As early as in the design and development of automated driving functions, the safety principle comes first. Accordingly, these safety functions must be proven for the traffic admission of a vehicle and a certified release for road traffic. To provide this evidence, the 21 project partners jointly developed a model consisting of various procedures, methods and tools. In this way, a so-called safety argumentation can be used to prove that the system can be used safely.

For the methodological design of this model, the partners worked together in several subprojects. As the largest scientific partner in the project, the FZI Research Center for Information Technology is responsible for subproject 7 “Test Procedure”. The focus is on the development of comprehensive and consistent testing methods for Level 4 and Level 5 vehicles in urban areas. The developed concepts and methods enable a consistent testing procedure. They range from simulations up to real-world tests for a modular safety argumentation of automated vehicles. In addition, central infrastructures in the form of simulation environments, hardware-in-the-loop test stands and test vehicles were set up and extended at the FZI.
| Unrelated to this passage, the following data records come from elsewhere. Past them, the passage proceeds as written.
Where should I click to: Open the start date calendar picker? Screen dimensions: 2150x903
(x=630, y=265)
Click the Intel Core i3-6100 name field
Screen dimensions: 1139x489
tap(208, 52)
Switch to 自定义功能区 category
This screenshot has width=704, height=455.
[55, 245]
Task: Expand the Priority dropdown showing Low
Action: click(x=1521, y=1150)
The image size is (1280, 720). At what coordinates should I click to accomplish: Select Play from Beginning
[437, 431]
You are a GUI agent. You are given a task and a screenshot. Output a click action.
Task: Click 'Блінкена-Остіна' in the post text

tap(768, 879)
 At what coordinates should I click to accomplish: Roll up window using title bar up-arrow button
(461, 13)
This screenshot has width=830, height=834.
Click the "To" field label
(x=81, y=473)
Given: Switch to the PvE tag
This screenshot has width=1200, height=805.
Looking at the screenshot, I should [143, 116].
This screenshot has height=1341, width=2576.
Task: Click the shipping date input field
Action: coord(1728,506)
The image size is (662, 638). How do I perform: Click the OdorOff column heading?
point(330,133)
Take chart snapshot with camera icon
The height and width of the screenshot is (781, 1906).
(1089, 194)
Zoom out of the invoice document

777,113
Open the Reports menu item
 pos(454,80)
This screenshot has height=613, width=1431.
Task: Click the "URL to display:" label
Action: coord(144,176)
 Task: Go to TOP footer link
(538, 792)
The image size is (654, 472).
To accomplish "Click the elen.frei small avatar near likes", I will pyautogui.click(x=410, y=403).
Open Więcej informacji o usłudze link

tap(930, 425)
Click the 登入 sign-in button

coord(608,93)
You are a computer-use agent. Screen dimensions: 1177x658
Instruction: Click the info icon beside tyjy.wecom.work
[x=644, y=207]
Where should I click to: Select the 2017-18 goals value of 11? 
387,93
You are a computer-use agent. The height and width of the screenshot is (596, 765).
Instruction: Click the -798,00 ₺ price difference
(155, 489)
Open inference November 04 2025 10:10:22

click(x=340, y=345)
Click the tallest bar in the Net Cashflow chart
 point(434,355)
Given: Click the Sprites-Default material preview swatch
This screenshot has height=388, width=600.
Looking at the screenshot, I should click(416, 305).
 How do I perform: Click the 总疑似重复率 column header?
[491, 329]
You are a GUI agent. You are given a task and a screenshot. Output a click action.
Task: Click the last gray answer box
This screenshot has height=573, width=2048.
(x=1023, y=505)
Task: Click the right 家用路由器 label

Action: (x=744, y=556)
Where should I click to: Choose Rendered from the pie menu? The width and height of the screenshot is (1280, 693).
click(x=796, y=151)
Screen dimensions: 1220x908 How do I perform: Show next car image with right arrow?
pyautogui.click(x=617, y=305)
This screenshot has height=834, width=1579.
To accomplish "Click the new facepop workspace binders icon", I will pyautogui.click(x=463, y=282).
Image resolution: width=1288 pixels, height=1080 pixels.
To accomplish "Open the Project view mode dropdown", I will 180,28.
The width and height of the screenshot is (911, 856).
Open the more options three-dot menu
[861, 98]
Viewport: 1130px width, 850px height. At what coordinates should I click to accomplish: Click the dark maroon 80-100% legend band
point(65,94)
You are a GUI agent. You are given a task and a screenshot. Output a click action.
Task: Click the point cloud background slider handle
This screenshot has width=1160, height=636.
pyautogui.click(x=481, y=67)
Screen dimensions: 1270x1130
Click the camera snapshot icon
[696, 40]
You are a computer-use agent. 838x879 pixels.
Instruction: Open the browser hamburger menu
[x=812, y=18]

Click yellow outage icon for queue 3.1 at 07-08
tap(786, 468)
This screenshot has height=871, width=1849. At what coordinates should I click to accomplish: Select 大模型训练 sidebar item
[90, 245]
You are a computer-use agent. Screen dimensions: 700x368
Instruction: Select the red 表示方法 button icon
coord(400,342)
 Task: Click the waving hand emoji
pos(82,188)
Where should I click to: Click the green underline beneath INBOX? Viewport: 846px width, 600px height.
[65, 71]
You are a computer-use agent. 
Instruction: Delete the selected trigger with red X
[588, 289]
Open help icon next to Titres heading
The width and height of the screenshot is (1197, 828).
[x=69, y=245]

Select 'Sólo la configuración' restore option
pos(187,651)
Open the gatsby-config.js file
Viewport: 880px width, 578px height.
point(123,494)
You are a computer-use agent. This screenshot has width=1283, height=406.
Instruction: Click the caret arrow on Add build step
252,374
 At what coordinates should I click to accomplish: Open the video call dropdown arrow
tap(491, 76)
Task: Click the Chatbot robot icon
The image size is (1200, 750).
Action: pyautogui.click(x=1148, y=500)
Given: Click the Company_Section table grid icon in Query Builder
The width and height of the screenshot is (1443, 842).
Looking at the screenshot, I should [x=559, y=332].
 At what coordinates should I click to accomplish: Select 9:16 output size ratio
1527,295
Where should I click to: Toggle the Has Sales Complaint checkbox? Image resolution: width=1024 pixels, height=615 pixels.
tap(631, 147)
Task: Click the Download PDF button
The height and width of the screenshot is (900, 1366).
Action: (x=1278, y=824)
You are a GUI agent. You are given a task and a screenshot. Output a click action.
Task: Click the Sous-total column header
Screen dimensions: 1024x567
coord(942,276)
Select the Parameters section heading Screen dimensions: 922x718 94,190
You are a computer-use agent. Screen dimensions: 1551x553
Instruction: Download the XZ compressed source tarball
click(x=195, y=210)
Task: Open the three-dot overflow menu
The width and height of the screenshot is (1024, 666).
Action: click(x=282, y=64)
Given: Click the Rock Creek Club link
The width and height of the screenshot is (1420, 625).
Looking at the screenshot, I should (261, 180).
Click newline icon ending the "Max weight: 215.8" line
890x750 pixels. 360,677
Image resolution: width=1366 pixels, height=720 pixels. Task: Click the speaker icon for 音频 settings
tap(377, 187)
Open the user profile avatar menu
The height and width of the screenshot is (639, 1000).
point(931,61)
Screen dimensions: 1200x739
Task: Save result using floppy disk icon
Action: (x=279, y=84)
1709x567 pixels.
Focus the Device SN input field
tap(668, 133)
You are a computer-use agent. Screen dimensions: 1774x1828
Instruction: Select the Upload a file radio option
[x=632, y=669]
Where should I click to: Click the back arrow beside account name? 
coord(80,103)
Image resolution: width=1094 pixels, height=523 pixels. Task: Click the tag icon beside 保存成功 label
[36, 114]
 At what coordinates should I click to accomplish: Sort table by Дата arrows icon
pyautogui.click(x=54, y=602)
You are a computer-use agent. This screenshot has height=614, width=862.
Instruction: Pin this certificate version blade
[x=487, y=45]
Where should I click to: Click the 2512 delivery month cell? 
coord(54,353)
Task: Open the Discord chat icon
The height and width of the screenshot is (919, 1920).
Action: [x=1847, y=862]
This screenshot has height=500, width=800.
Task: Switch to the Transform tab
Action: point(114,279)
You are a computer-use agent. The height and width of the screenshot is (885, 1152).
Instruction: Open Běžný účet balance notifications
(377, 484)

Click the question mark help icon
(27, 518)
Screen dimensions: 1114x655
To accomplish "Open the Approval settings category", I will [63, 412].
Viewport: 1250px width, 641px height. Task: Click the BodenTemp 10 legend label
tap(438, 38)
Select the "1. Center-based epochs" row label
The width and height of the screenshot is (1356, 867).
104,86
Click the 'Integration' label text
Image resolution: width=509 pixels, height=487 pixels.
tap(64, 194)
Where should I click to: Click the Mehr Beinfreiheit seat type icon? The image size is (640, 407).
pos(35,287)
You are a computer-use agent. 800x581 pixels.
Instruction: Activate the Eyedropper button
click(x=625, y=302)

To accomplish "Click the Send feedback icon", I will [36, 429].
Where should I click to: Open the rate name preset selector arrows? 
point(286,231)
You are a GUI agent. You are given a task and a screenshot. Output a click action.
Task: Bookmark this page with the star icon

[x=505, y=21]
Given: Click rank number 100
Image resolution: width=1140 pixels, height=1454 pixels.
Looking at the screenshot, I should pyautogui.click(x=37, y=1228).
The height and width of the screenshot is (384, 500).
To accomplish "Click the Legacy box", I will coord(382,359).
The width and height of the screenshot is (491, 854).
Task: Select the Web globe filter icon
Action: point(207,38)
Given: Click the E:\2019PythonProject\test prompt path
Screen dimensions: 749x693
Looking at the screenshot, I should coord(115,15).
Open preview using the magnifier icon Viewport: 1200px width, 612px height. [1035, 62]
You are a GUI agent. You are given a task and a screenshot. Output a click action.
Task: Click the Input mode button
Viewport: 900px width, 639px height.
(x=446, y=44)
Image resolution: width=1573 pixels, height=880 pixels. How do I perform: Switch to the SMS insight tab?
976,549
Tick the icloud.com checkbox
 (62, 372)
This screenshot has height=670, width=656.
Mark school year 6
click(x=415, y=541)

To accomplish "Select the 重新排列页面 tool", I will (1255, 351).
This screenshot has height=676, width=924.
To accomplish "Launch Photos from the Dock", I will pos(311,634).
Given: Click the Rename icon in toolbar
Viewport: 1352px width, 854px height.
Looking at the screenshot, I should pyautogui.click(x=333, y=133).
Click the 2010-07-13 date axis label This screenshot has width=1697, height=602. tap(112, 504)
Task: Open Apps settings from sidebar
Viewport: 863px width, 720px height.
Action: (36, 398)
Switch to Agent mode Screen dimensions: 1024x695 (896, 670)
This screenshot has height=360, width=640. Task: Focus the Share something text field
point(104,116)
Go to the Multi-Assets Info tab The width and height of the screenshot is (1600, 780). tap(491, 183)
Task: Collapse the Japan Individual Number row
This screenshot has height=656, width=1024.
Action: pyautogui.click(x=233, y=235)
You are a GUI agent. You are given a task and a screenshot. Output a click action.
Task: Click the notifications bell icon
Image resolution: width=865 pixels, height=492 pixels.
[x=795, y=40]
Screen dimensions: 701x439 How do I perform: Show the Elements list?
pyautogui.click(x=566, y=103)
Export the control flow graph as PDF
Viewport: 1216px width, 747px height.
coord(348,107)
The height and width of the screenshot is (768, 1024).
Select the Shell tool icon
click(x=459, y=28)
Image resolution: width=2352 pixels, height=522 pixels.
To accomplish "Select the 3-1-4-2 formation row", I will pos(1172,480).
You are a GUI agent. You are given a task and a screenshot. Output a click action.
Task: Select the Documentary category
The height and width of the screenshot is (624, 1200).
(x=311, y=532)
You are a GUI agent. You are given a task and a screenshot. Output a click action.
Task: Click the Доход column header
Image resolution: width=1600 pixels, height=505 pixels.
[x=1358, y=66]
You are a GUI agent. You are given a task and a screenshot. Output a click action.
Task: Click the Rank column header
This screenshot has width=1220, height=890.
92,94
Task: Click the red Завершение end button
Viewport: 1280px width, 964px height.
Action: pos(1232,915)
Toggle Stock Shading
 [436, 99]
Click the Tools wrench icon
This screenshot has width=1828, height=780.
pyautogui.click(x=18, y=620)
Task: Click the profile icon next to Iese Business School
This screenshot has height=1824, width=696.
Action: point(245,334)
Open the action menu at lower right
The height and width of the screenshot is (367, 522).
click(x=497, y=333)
The defined test model, applied industry-wide, would form the basis for proving the safety of automated vehicles. “For the first time, the models developed here make it possible for all car manufacturers to have the same structures at their disposal for the verification and validation of automated driving systems in urban environments. This standardization could then also lead to industry-wide standards that can make road traffic even safer for all road users,” explains Helmut Schittenhelm, project coordinator at Mercedes-Benz.

Technology Pioneer from Germany

The methodological approach from the VVM project is the world’s first standard also taking industrial processes into account. As a result, the German automotive industry once again takes over the role of technology pioneer in automated driving. In 2021, the world’s first regulation for fully automated driving (SAE Level 4) already came into force in Germany by means of a corresponding law. In 2022, a regulation containing the technical details was adopted in order to be able to register and operate the corresponding vehicles on German roads.

At the end of its runtime, building on the results of predecessor projects Pegasus and SetLevel, the VVM project for the first time delivers a consistent methodological safety approach for automated driving in urban environments, allowing for industry-wide collaboration and added value. The project’s approach of scenario-based evidence of safety could, after regulatory approval, help to set global standards. VVM has created a reference system that is relevant for the future of the industry. It closes a methodological gap for practical validation and consolidates the pioneering role of German industry in automated driving among international competition.

VVM was funded by the German Federal Ministry for Economic Affairs and Climate Action with 26.7 million euros and initiated by the VDA flagship initiative “autonomous and connected driving” as a pre-competitive research project.